Salmon mousse


(Serves 8 to 10)


  • 2 x 200 g tins pink salmon, flaked
  • OR Coarsely chop 500 gr Canadian fresh smoked salmon
  • 3 Tbsp gelatin powder
  • 1/2 cup boiling water
  • ½ cups crème fraîche
  • ½ cup smooth cream cheese
  • 3 Tbsp lemon juice
  • 2 Tbsp fresh dill, chopped or freeze- dried dill
  • 2 Tbsp capers, chopped finely
  • 2 Tbsp Worcester sauce
  • 3 Tbsp tomato sauce
  • 2 Tbsp mayonnaise
  • A few drops of Tabasco
  • Course sea salt, white pepper & freshly ground black pepper to taste.


Sprinkle the gelatin over a pot of boiling water, removed from the heat. Dissolve the gelatin and add allow to cool.

Flake and mash the salmon and add all the ingredients.
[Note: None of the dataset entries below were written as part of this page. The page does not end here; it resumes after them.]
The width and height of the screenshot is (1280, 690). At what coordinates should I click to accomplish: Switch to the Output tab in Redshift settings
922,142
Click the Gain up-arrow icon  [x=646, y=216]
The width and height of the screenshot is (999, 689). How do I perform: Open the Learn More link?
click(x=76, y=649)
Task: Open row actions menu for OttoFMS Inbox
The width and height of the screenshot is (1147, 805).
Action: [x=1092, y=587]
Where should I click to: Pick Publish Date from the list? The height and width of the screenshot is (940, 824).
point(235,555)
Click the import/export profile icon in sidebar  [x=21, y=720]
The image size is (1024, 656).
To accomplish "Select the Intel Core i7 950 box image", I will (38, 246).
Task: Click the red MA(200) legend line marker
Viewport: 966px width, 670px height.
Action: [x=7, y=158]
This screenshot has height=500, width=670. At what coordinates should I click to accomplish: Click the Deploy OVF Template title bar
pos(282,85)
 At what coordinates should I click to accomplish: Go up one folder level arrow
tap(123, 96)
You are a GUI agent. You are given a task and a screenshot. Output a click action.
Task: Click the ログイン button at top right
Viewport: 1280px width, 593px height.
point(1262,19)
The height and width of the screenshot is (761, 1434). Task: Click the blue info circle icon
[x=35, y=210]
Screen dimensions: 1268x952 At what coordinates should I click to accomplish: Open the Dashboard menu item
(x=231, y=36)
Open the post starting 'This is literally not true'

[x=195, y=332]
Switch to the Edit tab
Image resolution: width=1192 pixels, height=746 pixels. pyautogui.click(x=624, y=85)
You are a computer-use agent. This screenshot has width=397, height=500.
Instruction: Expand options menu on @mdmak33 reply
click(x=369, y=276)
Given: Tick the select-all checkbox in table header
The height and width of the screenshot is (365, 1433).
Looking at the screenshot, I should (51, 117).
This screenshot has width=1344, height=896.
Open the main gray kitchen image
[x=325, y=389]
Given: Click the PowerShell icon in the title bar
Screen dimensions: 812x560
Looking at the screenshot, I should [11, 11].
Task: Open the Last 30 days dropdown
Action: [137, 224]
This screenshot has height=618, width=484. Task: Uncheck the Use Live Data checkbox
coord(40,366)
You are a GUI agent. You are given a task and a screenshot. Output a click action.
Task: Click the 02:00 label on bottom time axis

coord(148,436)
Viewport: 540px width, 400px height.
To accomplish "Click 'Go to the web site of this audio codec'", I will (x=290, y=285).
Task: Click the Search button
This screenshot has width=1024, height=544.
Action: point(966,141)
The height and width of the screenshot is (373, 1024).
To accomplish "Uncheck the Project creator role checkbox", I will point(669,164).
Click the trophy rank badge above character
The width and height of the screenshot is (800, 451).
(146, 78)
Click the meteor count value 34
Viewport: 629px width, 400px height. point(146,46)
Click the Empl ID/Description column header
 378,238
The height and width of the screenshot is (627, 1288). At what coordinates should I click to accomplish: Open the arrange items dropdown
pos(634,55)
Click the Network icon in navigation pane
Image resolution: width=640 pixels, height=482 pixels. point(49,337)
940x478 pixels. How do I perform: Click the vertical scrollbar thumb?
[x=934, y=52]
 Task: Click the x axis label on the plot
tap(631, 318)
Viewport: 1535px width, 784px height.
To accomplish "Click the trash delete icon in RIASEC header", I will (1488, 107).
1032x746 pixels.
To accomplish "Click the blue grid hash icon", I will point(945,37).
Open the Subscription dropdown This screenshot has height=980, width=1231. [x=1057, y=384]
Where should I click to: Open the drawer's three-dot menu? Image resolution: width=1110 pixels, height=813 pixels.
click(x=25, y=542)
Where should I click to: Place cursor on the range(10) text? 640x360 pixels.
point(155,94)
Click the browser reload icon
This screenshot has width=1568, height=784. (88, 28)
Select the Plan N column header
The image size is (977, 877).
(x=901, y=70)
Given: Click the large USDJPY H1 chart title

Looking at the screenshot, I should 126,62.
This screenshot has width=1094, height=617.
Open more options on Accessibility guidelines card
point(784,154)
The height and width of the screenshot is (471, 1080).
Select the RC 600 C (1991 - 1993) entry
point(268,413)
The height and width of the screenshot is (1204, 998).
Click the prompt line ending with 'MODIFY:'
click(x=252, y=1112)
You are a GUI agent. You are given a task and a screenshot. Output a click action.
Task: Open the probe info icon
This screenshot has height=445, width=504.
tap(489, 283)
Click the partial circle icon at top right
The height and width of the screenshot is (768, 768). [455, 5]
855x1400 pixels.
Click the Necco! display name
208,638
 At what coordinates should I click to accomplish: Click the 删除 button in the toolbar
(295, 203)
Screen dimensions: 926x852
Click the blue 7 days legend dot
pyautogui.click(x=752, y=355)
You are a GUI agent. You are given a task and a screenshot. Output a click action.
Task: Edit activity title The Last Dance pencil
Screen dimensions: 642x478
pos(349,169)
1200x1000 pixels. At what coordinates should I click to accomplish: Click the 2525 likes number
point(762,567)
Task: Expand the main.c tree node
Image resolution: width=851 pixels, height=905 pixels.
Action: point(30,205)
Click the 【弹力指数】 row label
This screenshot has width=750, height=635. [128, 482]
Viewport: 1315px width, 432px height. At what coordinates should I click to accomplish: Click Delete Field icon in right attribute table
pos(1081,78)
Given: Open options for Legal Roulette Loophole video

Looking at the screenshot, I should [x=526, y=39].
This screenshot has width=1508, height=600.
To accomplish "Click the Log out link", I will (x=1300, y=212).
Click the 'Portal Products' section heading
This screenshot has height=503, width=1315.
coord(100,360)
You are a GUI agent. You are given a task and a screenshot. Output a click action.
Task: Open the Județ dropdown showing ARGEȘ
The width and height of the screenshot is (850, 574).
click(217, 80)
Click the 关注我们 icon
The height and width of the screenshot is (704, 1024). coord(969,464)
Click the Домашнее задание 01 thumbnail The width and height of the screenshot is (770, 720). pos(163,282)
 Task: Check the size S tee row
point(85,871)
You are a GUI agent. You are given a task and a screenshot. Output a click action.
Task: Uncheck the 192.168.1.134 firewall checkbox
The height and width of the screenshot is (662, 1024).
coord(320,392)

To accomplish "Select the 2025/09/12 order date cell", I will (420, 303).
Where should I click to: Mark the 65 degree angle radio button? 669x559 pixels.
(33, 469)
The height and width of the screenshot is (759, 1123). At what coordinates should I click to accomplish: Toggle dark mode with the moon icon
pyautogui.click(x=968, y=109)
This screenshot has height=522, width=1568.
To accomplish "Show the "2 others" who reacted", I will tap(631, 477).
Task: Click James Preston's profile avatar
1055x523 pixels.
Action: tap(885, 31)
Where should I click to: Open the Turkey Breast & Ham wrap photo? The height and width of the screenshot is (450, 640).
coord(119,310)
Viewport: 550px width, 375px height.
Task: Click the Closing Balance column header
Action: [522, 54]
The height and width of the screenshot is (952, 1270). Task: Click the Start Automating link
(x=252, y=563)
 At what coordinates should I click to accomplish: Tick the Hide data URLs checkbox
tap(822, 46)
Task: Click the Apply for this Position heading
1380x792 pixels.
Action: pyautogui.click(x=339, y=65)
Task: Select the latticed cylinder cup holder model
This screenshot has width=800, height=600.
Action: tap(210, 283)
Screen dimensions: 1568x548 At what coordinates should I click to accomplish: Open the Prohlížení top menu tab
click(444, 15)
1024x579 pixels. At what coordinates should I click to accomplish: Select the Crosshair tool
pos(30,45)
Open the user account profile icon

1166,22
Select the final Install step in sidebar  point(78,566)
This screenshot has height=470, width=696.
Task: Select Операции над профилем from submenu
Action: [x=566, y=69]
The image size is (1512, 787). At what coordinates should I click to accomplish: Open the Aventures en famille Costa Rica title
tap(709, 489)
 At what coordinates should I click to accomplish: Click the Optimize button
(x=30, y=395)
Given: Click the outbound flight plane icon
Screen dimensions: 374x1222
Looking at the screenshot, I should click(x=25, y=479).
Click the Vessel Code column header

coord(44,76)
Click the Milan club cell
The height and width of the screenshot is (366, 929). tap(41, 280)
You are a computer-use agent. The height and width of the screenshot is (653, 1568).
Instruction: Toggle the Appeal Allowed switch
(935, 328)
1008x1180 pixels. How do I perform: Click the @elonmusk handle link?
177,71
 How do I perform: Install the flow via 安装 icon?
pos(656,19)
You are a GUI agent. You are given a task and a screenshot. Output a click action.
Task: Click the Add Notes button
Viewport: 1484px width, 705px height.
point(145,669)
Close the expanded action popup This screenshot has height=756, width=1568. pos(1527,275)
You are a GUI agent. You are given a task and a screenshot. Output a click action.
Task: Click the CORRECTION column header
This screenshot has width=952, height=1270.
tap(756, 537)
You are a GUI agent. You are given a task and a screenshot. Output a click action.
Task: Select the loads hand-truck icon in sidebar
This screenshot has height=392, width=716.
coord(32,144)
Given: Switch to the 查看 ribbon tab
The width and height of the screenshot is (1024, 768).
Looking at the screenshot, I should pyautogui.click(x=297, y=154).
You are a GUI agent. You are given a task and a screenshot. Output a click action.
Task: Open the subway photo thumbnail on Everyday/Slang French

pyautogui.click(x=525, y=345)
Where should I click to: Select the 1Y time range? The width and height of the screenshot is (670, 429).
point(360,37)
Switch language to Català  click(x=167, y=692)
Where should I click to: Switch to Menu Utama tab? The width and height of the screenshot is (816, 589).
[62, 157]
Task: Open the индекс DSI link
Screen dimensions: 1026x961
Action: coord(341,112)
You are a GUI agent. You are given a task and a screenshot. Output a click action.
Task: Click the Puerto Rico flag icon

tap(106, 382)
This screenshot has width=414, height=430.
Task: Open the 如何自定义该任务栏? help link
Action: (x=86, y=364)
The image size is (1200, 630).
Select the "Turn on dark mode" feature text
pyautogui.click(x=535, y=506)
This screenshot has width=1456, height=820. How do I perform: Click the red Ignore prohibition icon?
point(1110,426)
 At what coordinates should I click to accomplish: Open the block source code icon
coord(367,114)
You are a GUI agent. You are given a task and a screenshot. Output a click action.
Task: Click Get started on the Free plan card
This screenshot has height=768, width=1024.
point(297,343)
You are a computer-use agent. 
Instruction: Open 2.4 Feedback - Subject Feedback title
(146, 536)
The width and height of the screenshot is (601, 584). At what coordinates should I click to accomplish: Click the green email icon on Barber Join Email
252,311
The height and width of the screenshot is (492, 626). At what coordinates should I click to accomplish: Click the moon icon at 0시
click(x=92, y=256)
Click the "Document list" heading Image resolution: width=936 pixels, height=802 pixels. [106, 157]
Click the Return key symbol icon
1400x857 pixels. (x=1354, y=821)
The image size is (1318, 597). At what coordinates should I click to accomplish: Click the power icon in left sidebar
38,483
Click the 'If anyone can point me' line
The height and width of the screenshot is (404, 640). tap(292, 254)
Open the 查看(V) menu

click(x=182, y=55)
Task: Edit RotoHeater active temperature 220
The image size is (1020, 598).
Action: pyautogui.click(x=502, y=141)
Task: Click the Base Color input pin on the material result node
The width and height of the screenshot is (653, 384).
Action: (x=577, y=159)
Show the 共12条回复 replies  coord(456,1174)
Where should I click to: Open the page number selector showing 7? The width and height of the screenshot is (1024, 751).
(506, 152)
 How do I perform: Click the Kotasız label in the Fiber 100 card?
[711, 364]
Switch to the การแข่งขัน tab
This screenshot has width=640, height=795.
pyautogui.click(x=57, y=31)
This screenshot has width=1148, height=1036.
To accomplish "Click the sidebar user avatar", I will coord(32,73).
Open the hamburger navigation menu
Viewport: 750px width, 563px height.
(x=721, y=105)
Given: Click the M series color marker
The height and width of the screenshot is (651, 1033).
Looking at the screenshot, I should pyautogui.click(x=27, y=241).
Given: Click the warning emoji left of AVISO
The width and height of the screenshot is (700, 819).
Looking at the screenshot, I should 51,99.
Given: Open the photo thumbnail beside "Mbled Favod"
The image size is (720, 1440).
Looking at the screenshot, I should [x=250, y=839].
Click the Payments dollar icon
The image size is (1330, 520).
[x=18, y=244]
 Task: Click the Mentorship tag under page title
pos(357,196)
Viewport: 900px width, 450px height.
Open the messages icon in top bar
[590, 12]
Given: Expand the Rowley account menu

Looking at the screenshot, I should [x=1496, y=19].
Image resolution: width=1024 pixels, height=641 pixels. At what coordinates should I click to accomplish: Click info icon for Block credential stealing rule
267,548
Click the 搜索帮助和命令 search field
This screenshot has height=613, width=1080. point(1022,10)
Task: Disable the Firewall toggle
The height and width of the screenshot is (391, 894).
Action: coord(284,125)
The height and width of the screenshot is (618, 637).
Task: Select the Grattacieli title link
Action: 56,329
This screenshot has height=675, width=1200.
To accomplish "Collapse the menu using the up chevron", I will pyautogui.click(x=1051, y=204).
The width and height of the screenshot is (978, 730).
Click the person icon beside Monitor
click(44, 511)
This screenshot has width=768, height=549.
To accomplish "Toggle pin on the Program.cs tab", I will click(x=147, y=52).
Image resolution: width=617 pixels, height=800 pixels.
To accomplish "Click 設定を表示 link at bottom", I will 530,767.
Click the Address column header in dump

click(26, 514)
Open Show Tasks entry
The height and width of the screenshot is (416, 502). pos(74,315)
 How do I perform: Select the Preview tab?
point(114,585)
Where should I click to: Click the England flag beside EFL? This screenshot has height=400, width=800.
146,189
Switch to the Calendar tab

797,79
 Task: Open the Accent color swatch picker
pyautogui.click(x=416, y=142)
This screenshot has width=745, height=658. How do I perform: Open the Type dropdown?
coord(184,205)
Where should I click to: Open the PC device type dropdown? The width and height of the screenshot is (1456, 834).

Mix well (I use a hand beater, but if you want a smoother consistency, use a blender.)

Lightly grease your mould with oil. (A cake tin will do as well)

Pour the mixture into the mould, cover with cling film and allow to set for at least 3 hours or overnight.

Garnish with lemon wedges; capers and/or dill and serve with whole-wheat bread; toasted baguette slices; ciabatta or crackers.